Aunt Cait’s brow lowered furiously at his disparagement of her ability to manage the household staff, but it was Barbreck whose outrage was most evident. His face had reddened, and his eyes seemed to be trying to bore holes in the earl’s head. I had been confronted by that enraged expression just a few short days ago, but Ledbury seemed to be little impressed by it.
“I would like to retire to my room now,” Ledbury declared. “It has been a long journey. Charlotte, perhaps you will accompany me.” It wasn’t a request but an order.
“Of course, Father,” she replied resignedly, pushing to her feet. Rye rose to his feet beside her, touching her arm in a show of support before she crossed the room toward her parent. Accepting the arm he crooked for her, she allowed herself to be led from the room, but not before sending me a pleading look.

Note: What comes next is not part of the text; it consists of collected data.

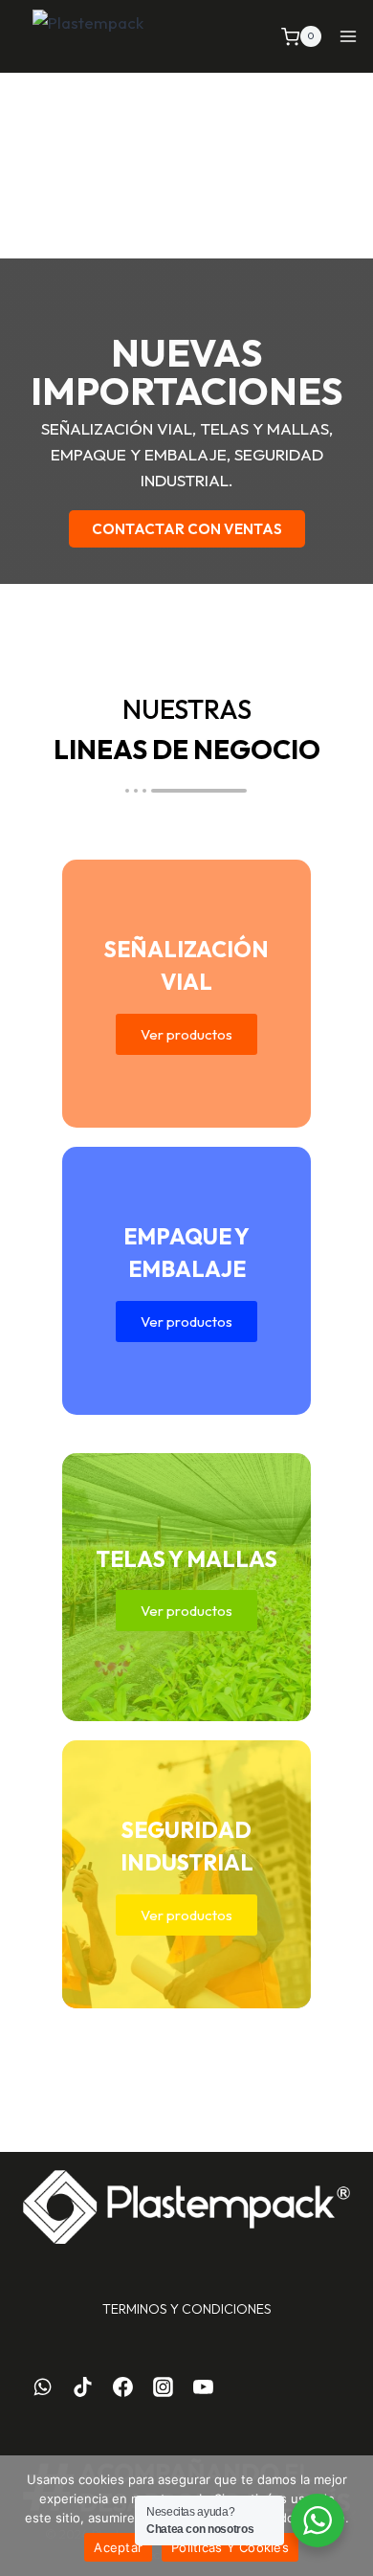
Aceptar (118, 2547)
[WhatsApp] (43, 2387)
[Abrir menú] (348, 37)
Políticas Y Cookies (230, 2547)
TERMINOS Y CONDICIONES (187, 2309)
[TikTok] (83, 2387)
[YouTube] (203, 2387)
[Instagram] (163, 2387)
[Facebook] (123, 2387)
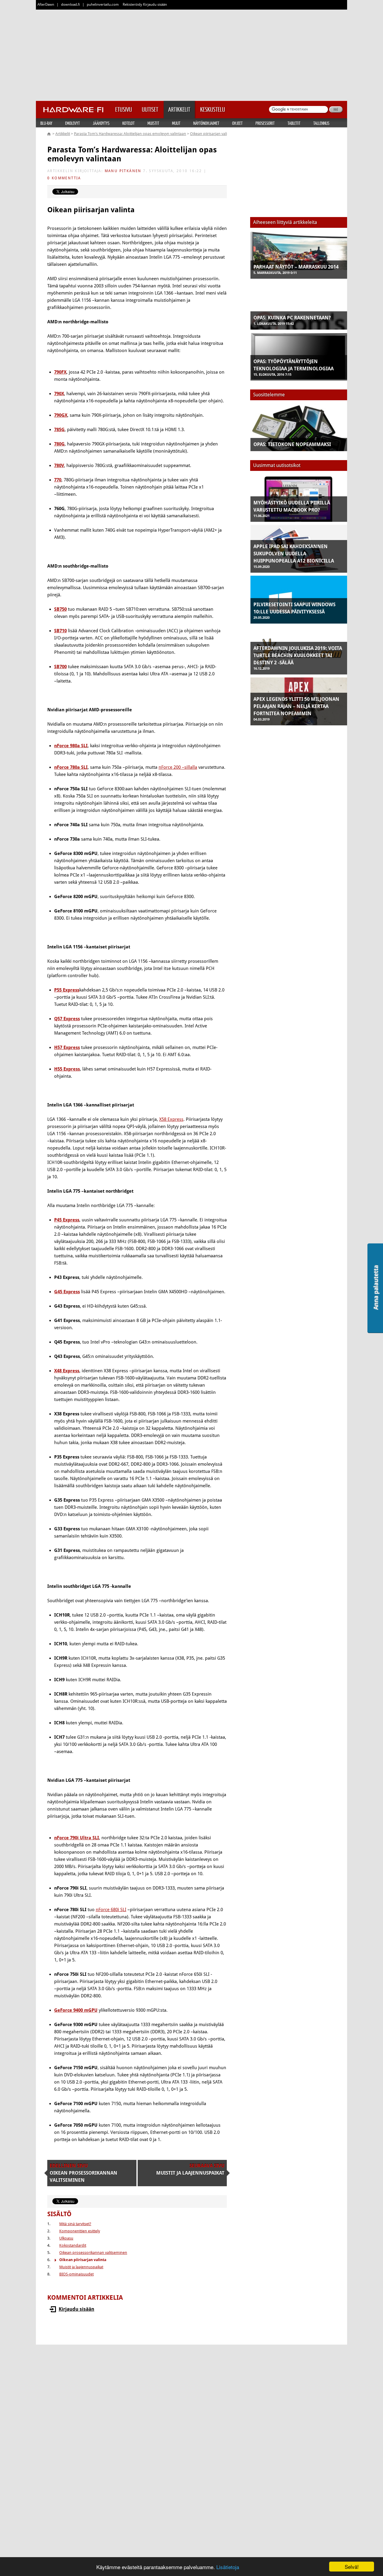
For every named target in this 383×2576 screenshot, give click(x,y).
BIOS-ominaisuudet (76, 2274)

What exactly she expected me to do, I didn’t know. I could hardly issue a counterorder. In any case, Charlotte would need to wage at least part of this battle with her father on her own. The rest of us could only do so much. I glanced about me. Though I did wonder where Lady Bearsden was. I would have thought Ledbury’s aunt would have some sort of mitigating influence on him. Perhaps she was resting, as she was wont to do in the early afternoon, and didn’t yet know her nephew had arrived.